Thursday, May 1, 2008

A Funny Thing Happened on the Way to the Metrics

Software metrics are funny. When you want to manage by the numbers, you think counting the output of programmers can lead you to a worthwhile standard to gauge activity completion in a project. Of course, the baseline needs to be set. And then you'll need to have an estimate of that output.

Now comes the funny part. What do you count? You can't count the code words. That's like counting drops of water. They get bigger or smaller as you want depending on who is doing the coding and the measuring. You can't count the smaller modules of code. Now you've just gone from drops to small containers and again it's up to who's doing the choosing of the container.

So it's more like telling a flour manufacturer to measure a truckload of flour and then telling them to count the spoonfuls that they have. The spoon isn't standard, the level of the contents of the spoon isn't standard, and the odds that someone will make an error is high.

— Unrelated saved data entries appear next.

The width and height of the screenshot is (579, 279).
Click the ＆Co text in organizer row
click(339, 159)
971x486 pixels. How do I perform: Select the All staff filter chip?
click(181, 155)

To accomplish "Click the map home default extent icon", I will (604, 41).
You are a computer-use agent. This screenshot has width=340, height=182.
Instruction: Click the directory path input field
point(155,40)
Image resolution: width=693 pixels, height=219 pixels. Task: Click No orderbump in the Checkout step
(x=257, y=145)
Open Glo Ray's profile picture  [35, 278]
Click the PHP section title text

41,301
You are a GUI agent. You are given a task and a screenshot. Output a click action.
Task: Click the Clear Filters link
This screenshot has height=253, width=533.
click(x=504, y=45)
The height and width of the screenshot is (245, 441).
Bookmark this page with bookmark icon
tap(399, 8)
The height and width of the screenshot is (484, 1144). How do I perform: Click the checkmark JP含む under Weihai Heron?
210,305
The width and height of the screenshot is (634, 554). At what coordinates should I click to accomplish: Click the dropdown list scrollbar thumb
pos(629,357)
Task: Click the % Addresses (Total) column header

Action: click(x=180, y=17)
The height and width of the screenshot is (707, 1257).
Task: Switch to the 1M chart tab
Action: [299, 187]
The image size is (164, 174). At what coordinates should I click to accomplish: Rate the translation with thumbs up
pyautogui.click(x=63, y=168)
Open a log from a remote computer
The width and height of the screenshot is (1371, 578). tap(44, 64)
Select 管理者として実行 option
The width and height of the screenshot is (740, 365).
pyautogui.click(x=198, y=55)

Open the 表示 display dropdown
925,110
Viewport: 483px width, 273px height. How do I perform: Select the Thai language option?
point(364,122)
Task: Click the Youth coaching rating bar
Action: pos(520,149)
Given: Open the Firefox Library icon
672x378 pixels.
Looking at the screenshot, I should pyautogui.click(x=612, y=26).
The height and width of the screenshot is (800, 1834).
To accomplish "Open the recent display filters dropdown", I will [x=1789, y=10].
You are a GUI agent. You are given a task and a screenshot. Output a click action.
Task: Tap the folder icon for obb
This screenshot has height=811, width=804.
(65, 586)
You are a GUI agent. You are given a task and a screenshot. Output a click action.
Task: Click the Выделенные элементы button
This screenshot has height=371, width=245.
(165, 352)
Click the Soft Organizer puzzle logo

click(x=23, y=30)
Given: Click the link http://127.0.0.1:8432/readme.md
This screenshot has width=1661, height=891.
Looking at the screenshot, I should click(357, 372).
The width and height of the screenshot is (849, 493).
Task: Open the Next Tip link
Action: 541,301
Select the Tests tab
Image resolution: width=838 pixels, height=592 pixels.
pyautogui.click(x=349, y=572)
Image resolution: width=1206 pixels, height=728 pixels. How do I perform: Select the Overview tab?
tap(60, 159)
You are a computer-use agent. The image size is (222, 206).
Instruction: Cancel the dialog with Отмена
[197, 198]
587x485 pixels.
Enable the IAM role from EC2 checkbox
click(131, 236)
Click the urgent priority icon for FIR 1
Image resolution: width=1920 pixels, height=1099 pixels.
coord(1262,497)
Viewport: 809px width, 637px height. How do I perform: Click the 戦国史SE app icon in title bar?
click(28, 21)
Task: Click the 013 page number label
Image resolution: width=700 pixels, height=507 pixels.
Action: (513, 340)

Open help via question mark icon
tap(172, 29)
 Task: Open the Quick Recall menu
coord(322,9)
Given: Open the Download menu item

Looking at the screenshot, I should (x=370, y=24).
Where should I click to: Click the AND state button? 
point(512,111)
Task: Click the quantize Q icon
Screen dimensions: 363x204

Not to mention that it takes a dedicated staff to deliver spoonful measurements over a long period of time so that you can use control methods.

The best solution I've seen to counting code is to count the modeled application before it goes to code. It's more like measuring in standard size truck loads. The best standard is the use case defined at the same level, usually called the user goal level.

So, in my opinion, metrics for code, once having gone to code are useless. However, project metrics based on large chunks of functionality and enterprise metrics such as ROI on technology purchases, are very worthwhile depending on the control level you want.